▸ **AVAILABLE RECORDS**:
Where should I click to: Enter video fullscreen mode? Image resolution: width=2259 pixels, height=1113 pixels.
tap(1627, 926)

* * *

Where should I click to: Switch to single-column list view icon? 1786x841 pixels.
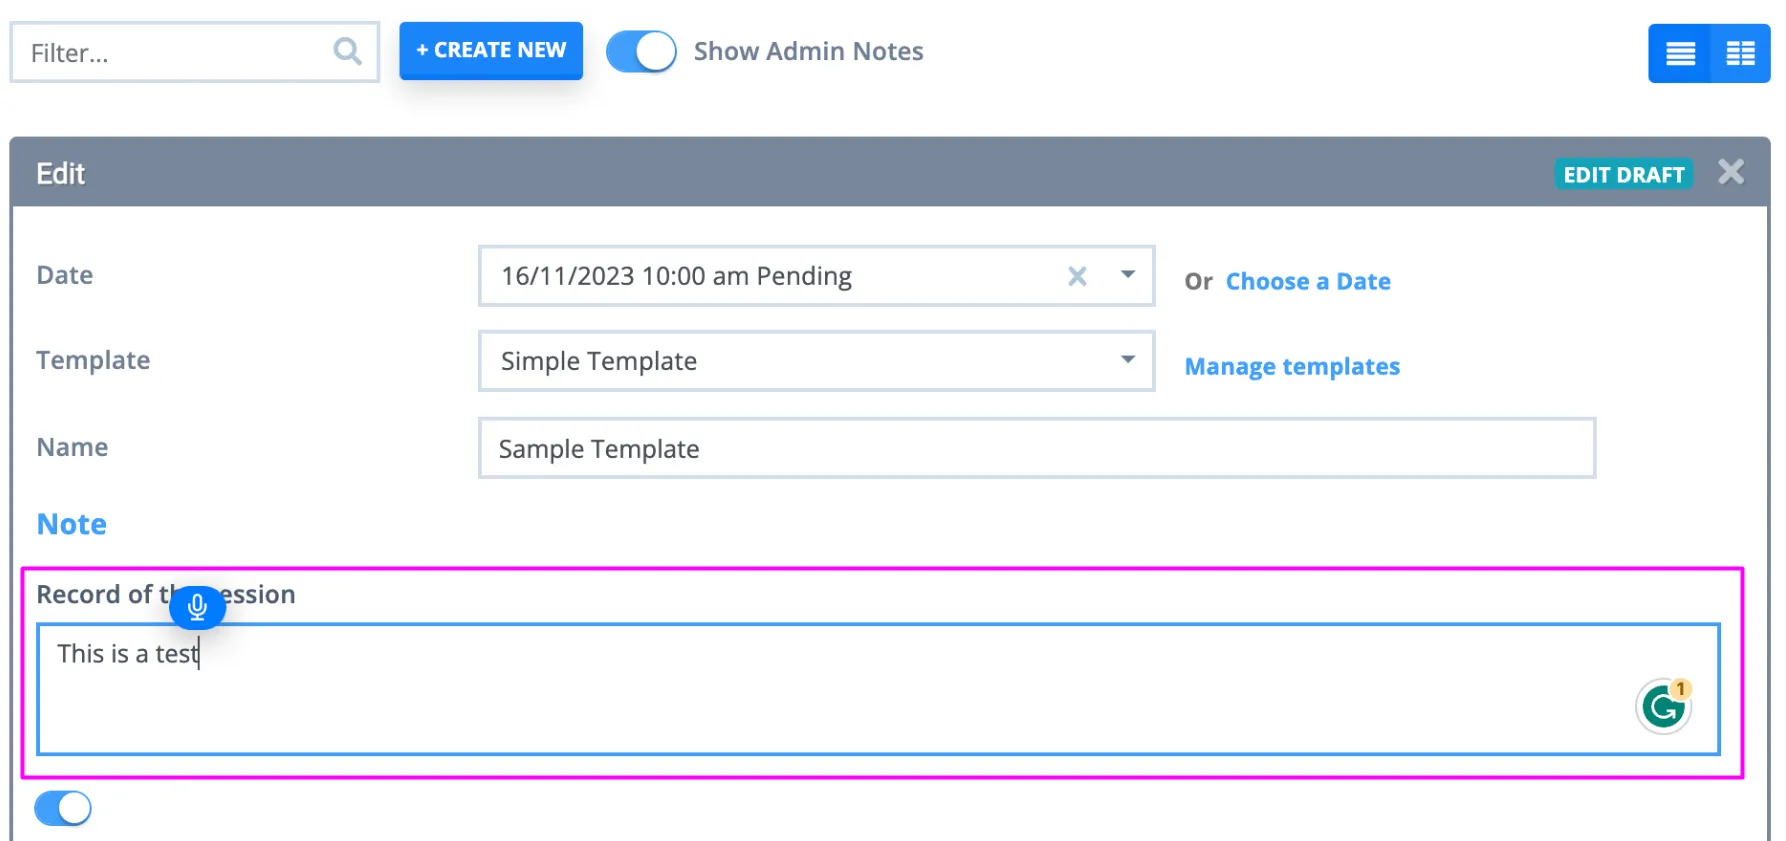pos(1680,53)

==

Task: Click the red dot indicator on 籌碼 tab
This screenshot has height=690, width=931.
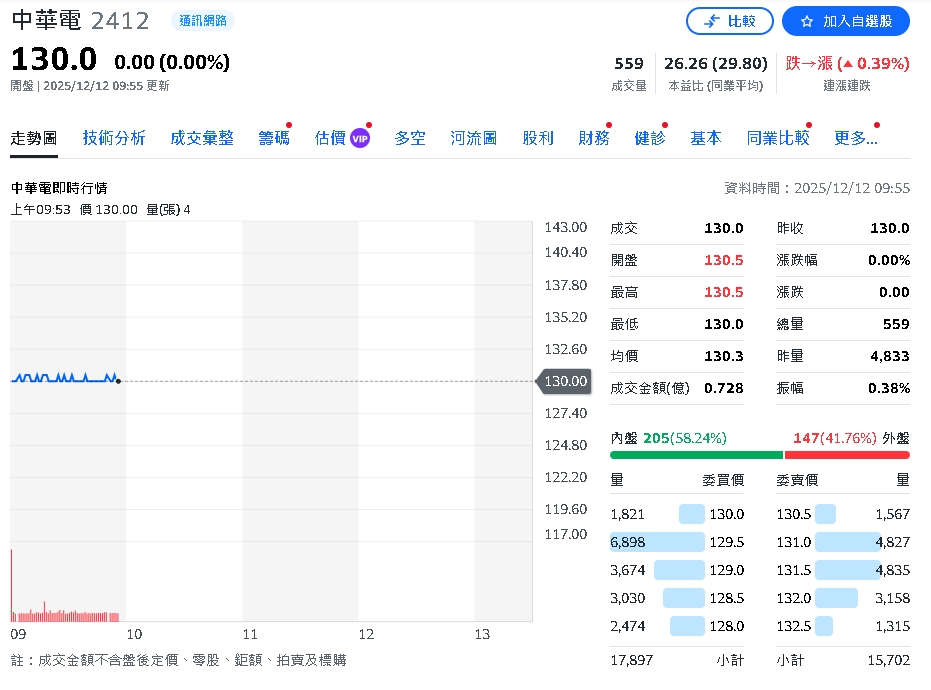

▸ **TASK DETAILS**:
Starting at the row containing "Where should I click to: Enter" and ending after the row containing "tap(1627, 926)", present those rows as a numbered list, leaving out any blank lines.

▸ **EXERCISE RESULT**:
1. Where should I click to: Enter video fullscreen mode? Image resolution: width=2259 pixels, height=1113 pixels.
2. tap(1627, 926)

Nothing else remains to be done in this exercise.